With respect, this is a belief that those who have decent game stores have. While I mean no disrespect to game stores and I'm sure they "build" lots of new players, it's only one avenue.

I've been gaming for over 20 years. I've introduced somewhere in the neighborhood of 30 players to RPGs over the years (with the number growing as I recruit my kids' friends into the new generation), and have never had the luxury of a gamestore that was worth a damn be within an hour's drive of where I lived, let alone one that held game sessions.

Hobby Store support has a role, absolutely. Is it essential in the 21st century? That's very situational. If you've got a good store, support it, but GMs are what build gamers by introducing them & recruiting them to the game. Game stores are optional to that effort.

Sidenote: In much the same way, D&D no longer is necessary to be the "gateway game" anymore. The PF Beginner Box does a really good job of fulfilling that role, as evidenced by my kids thinking that it's "awesome".

Liberty's Edge

This thread has really gone of topic but thats okay makes am ore interesting discussion.
As for gaming stores im a loyal customer to one in my area. That being said if rpg XYZ cost 60$ at the store and 45$ on Amazon.com well Im buying from amazon. I want to uspport the brick and mortar stores as much as I can I also want to make sure to get a product cheaper and also help out my wallet. So game stores are not the only outlet for gamig. You have the internet with Amazon and the free SRD and unfortunately you also have piracy. On top of this the gmaing sotres cannot compete with internet pricing. The one I go to has a large selection of rpgs as well as card games, board games, novels a used section. A weekend gaming afternoon and regular magic tournaments.
With a knowledgeable staff. Nothing makes me want to stop shopping at your store when your clueless about the products you carry.

Without all that they would have gone under long ago. I had two others in my area that were strictly gmaing with some magic in the side and they went under. Game stores unforunately are a dying breed.

Liberty's Edge

zagnabbit wrote:


One of the debacles in the 4e conversion is the number of game store owners that got burned. All 3 of the store owners I'm friendly with got singed a little with 3.5 backstock on the conversion. The murky nature of the transition was off-putting to say the least. Not enough to sever ties, because you gotta have Magic. But PFRPG got a little buff with ransparency.

on the other hand too many jumped on the D20 bandwagon to make a fast buck bought too much 3.5 material without even knowing for sure if they could move all of it. Im not saying Wotc is blameless yet some game store owners imo got too greedy. Rather then blame themselves took the easy way out and blmaed someone else.


BPorter wrote:
With respect, this is a belief that those who have decent game stores have. While I mean no disrespect to game stores and I'm sure they "build" lots of new players, it's only one avenue.

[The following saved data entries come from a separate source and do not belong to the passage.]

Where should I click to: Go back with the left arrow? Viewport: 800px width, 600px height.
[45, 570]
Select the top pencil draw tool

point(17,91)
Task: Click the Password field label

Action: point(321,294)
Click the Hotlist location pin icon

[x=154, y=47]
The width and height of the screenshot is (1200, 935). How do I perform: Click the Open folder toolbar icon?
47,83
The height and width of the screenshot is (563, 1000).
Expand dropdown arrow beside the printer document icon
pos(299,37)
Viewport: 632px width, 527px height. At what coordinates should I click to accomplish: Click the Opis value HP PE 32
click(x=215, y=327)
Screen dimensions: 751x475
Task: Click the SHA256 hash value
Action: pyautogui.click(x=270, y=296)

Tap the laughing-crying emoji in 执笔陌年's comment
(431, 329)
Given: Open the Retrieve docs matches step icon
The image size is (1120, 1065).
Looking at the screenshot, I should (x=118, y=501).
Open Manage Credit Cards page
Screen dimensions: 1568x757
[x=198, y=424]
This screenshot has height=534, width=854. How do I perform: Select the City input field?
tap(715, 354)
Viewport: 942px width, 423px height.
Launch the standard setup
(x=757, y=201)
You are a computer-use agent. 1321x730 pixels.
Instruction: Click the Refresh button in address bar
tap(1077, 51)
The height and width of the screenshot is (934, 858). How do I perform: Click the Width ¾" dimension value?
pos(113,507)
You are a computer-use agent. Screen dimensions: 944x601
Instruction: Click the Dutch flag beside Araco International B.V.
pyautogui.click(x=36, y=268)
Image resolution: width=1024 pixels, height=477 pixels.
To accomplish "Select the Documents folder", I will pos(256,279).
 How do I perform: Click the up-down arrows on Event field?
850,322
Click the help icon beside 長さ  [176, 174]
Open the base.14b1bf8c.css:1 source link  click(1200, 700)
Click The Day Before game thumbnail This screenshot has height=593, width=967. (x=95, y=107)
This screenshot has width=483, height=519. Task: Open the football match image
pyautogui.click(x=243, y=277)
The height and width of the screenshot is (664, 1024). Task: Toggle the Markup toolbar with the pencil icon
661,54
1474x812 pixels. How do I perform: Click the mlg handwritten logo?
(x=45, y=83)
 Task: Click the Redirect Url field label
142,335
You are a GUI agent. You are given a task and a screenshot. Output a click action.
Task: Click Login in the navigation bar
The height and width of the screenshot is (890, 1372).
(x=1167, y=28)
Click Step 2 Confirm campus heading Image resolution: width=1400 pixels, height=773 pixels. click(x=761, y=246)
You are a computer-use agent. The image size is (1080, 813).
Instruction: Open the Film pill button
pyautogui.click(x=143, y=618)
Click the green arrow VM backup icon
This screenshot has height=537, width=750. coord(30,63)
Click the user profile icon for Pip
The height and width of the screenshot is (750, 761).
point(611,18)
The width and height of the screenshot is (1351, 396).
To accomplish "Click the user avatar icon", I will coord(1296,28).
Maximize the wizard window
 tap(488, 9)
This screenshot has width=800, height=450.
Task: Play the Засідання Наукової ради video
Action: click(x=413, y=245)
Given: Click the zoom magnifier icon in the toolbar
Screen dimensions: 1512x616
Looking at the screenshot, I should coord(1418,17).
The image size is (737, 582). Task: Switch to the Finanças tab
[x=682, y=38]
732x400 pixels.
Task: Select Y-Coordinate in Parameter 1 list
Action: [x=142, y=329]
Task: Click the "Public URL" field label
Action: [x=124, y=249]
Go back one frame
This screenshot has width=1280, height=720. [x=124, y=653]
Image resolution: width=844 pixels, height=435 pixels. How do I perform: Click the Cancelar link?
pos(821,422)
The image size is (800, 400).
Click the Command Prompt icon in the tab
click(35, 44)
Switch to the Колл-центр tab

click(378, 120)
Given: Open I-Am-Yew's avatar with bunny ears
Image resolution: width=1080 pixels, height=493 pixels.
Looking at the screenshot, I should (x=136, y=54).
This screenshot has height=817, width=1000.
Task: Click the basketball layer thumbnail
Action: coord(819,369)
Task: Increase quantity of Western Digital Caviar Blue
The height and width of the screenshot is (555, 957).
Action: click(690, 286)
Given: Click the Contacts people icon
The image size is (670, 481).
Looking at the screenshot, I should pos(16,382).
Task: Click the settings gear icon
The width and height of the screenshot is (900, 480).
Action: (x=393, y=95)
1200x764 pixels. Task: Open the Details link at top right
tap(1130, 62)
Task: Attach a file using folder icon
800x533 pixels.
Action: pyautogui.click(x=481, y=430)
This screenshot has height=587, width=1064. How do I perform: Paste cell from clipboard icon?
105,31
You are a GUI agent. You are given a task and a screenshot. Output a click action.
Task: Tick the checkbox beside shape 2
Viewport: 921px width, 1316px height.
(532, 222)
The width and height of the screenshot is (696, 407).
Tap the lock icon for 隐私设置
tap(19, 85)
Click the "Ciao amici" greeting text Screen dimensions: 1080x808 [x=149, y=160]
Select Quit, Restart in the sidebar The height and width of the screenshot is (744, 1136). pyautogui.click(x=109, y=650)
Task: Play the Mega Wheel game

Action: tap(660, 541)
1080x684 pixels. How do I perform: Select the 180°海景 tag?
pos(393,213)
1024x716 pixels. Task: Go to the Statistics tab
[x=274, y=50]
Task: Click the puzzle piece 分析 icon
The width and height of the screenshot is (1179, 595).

Forewarning: I'm not going to go dig up quotes, but:

This is also a belief that WotC staff and Paizo staff share, based on past statements. The FLGS is an important sector to build the market.

BPorter wrote:
Sidenote: In much the same way, D&D no longer is necessary to be the "gateway game" anymore. The PF Beginner Box does a really good job of fulfilling that role, as evidenced by my kids thinking that it's "awesome".

Sure, but, where's that Beginner Box sold that is going to introduce it to people without the benefit of a mentor-gamer?

This is part of why the hobby channel is so important, especially with the shelf space of places like Borders disappearing.

I don't believe that we've seen the Beginner Box on the shelf of retailers like Walmart, Target, Toys R Us, etc quite yet.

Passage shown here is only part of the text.